Objective: Copy the records from the line holding "Where should I" through the line holding "pos(586,412)", inclusive, replacing "widget" with "panel" and keeping everything else the same. Omit the pictures from your answer.

Start of Information given

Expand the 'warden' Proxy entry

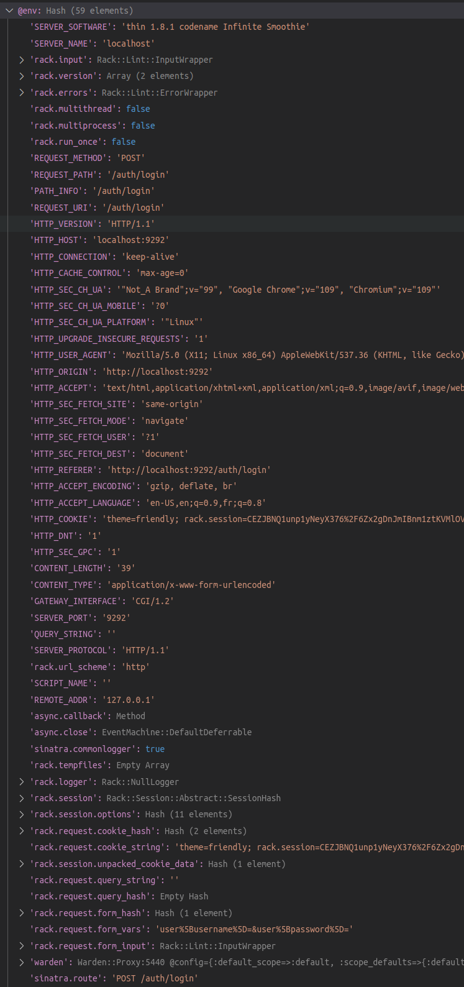[22, 962]
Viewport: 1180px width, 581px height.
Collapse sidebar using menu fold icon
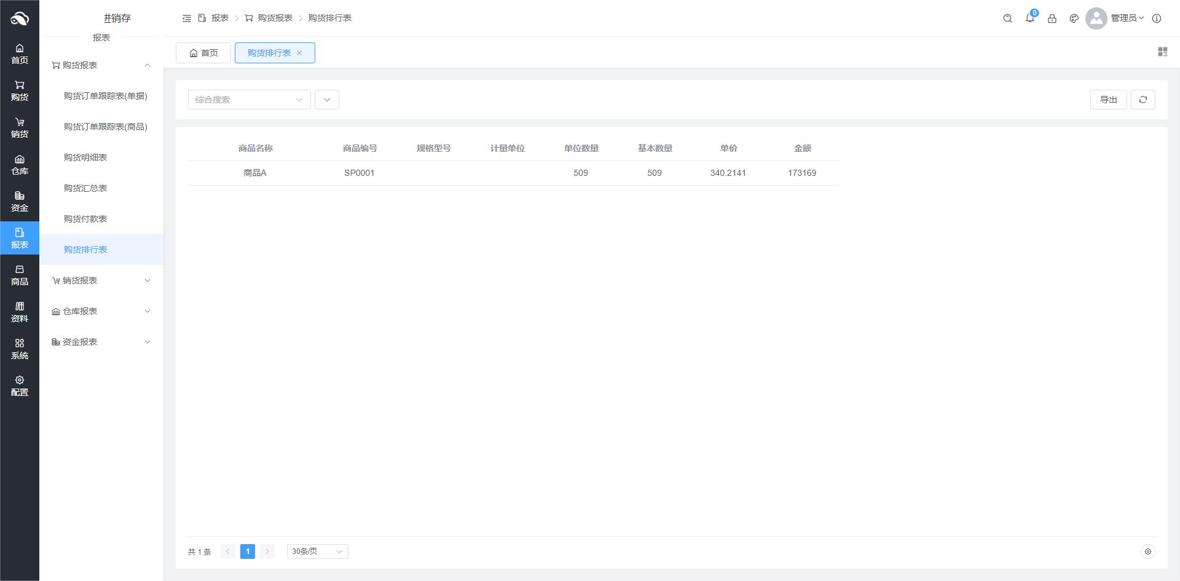[x=187, y=18]
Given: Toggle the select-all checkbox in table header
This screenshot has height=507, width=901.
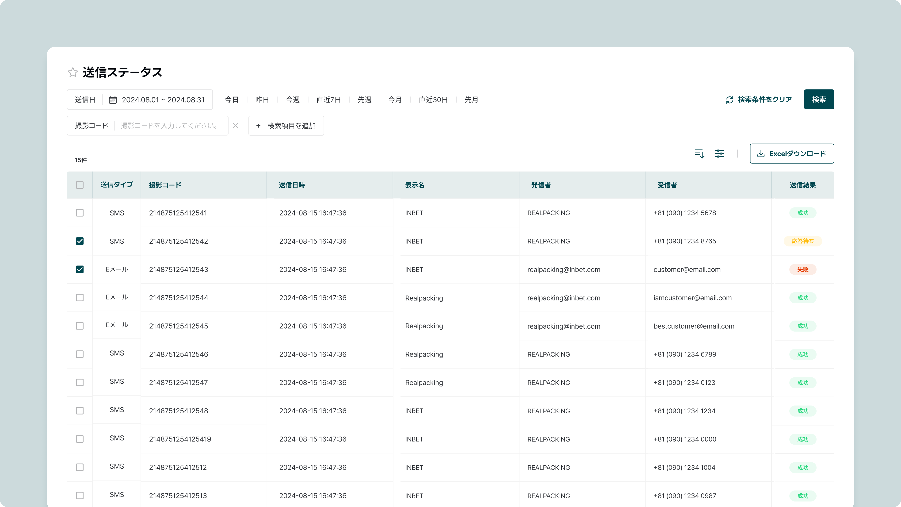Looking at the screenshot, I should 80,185.
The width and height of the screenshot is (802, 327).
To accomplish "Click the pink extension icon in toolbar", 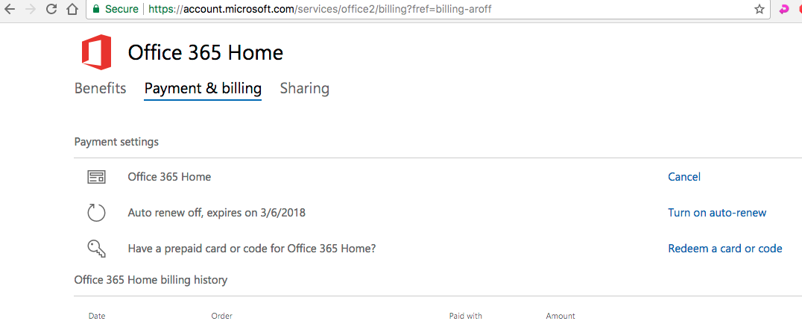I will click(783, 10).
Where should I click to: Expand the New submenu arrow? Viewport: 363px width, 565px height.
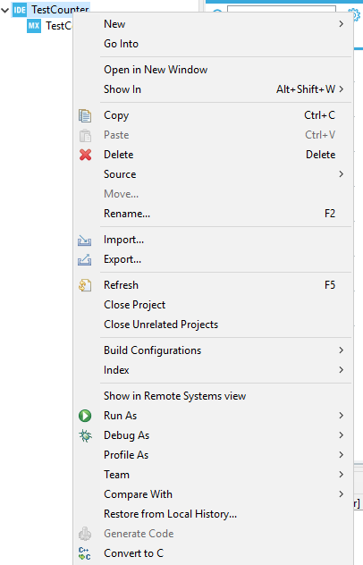341,24
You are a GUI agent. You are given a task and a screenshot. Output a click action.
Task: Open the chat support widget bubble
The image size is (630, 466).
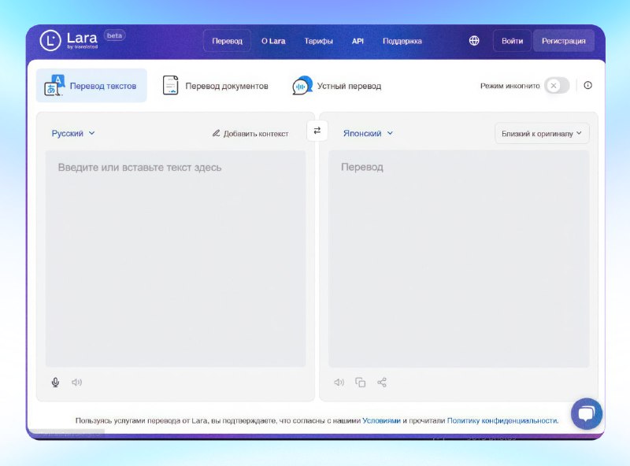pos(586,412)
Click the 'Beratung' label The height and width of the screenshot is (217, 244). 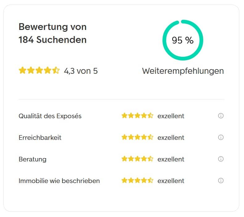coord(32,160)
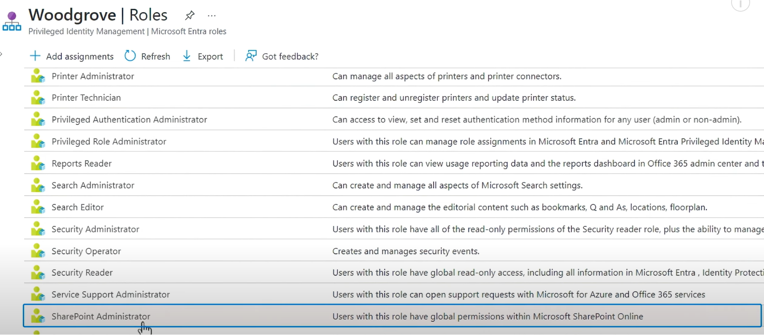The height and width of the screenshot is (335, 764).
Task: Click the circular Refresh icon
Action: [x=130, y=56]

End of Information given

Final result:
Where should I click to: Expand the New submenu arrow? Viewport: 363px width, 565px height.
341,24
You are a GUI agent. You are given a task and a screenshot. Output a click action.
Task: Open the chat support panel bubble
The image size is (630, 466).
pos(586,412)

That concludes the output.